We officially became a couple on May 9. I never thought I would be the type to remember the exact date of our first date. Then you blew all of my presuppositions out of the water. 

From the beginning, you made sure to take care of me. You kept communication open, for real. You followed through when you said you would. You made sure we touched base each morning to see how things were going. You continually ask me what my goals are, and you help me grow as an individual.

Because you know I like reading, you occasionally give me books that we discuss together later.

You think servant leadership is the greatest, and you aren’t afraid to flaunt it, in a humble way.

You are always giving back to the community, and you encourage me to take time from my busy work day to get out and help out.

Even when altruism isn’t the motivating factor, you tell me it’s okay to come in late, leave early, take a long lunch, put my family first, etc.
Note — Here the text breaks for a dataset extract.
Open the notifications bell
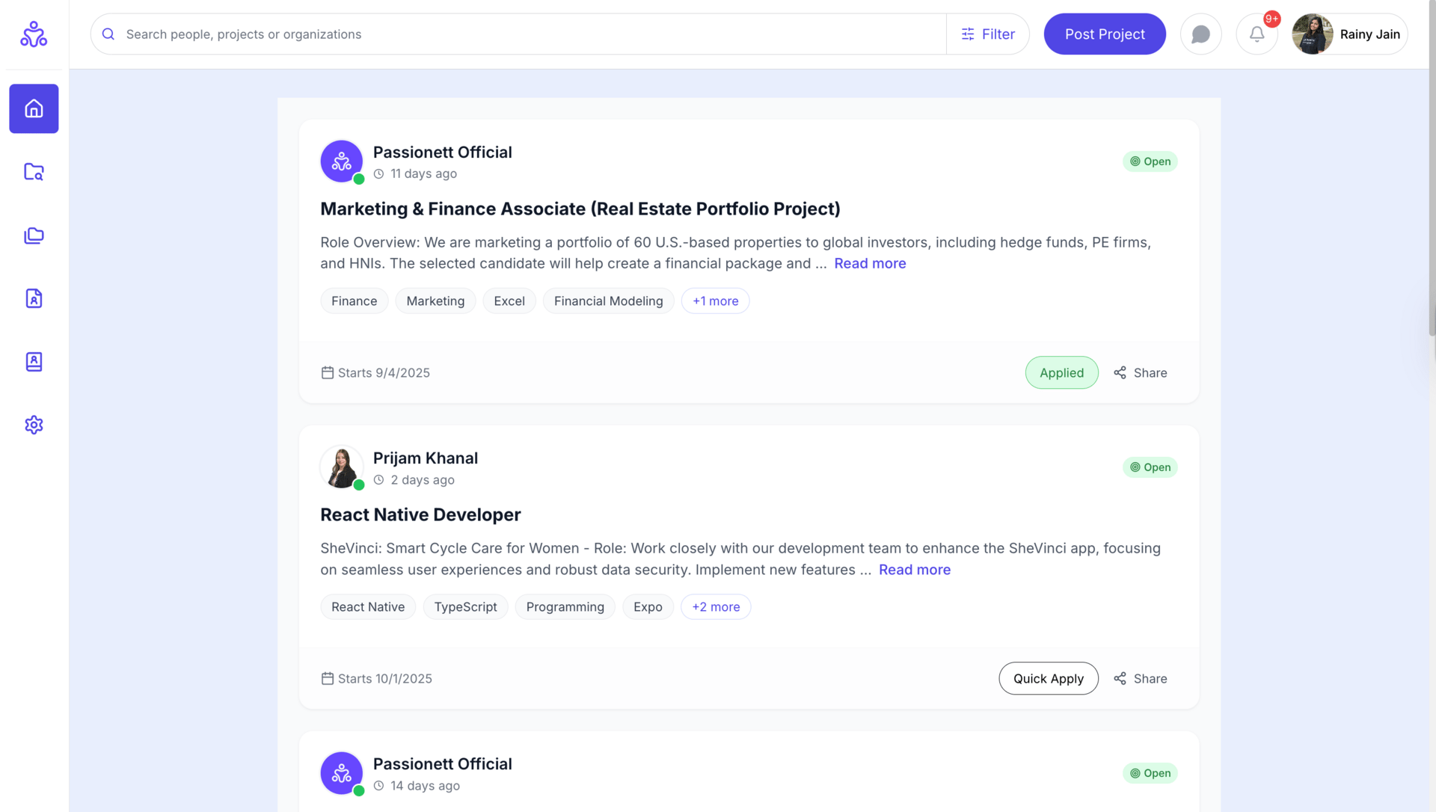The image size is (1436, 812). [1257, 34]
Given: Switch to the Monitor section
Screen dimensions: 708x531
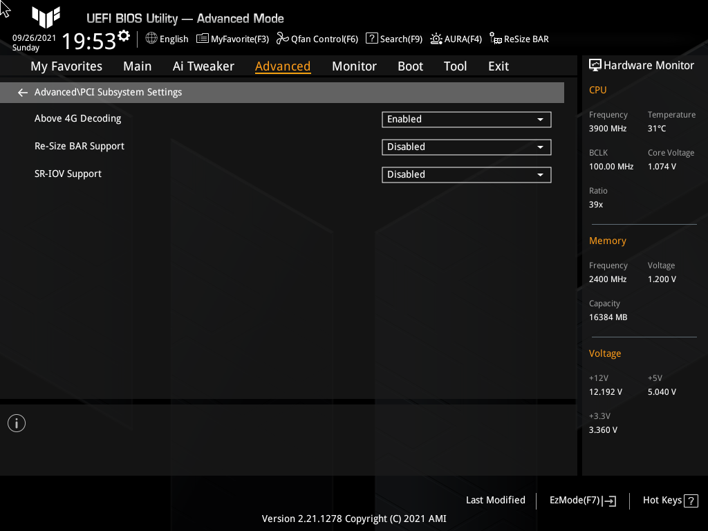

You always say “Yes, if…” instead of “No, because…”, just because you want to continue improving. 

You challenge me to be a better me without being condescending. I didn’t think that was possible. You also don’t value me based on doing everything just right. I also didn’t think that was possible. You’ve changed my mind about a lot of things.

I prayed about making the right choice before we made it official. I felt the Lord’s blessing, and I rushed to receive it to the fullest. He blew me away with the fulfillment I felt because I waited on His guiding peace. He’s used you to teach me and help me identify the lies I believed about “your type” in the past. I thought the only good job was a…well, I didn’t think a good job existed. I didn’t think I could be happy going to work each day.

You changed all that.

And now we both know that our relationship has a projected end date. We may only be together three more years, at the most.

It was beyond our control, beyond our knowledge. It only makes the time we have together that much sweeter.

I have laughed, cried, been hopeless, been hopeful, been sad, been happy, pretended like it wasn’t happening since I was told that, “Yes, it is happening.”

“In about three years…”

No more seeing you every day. No more lunches with you. No more spontaneous team activities. No more silly, fun Twitter posts about what we did together last week.

“In about three years…”

Thank you for being you, beloved job.

Thank you for proving that working is not a life sentence; it can be a joy and a privilege, and way more educational than grad school. And high school. And elementary school.

Work can be enjoyable and I can actually be good at it.

Thank you for proving that you are worth it. Thanks for being everything I thought you would be, and more.

Thank you for letting God use you to bring me closer to Christ and filling me with His life as I spend time with you each day.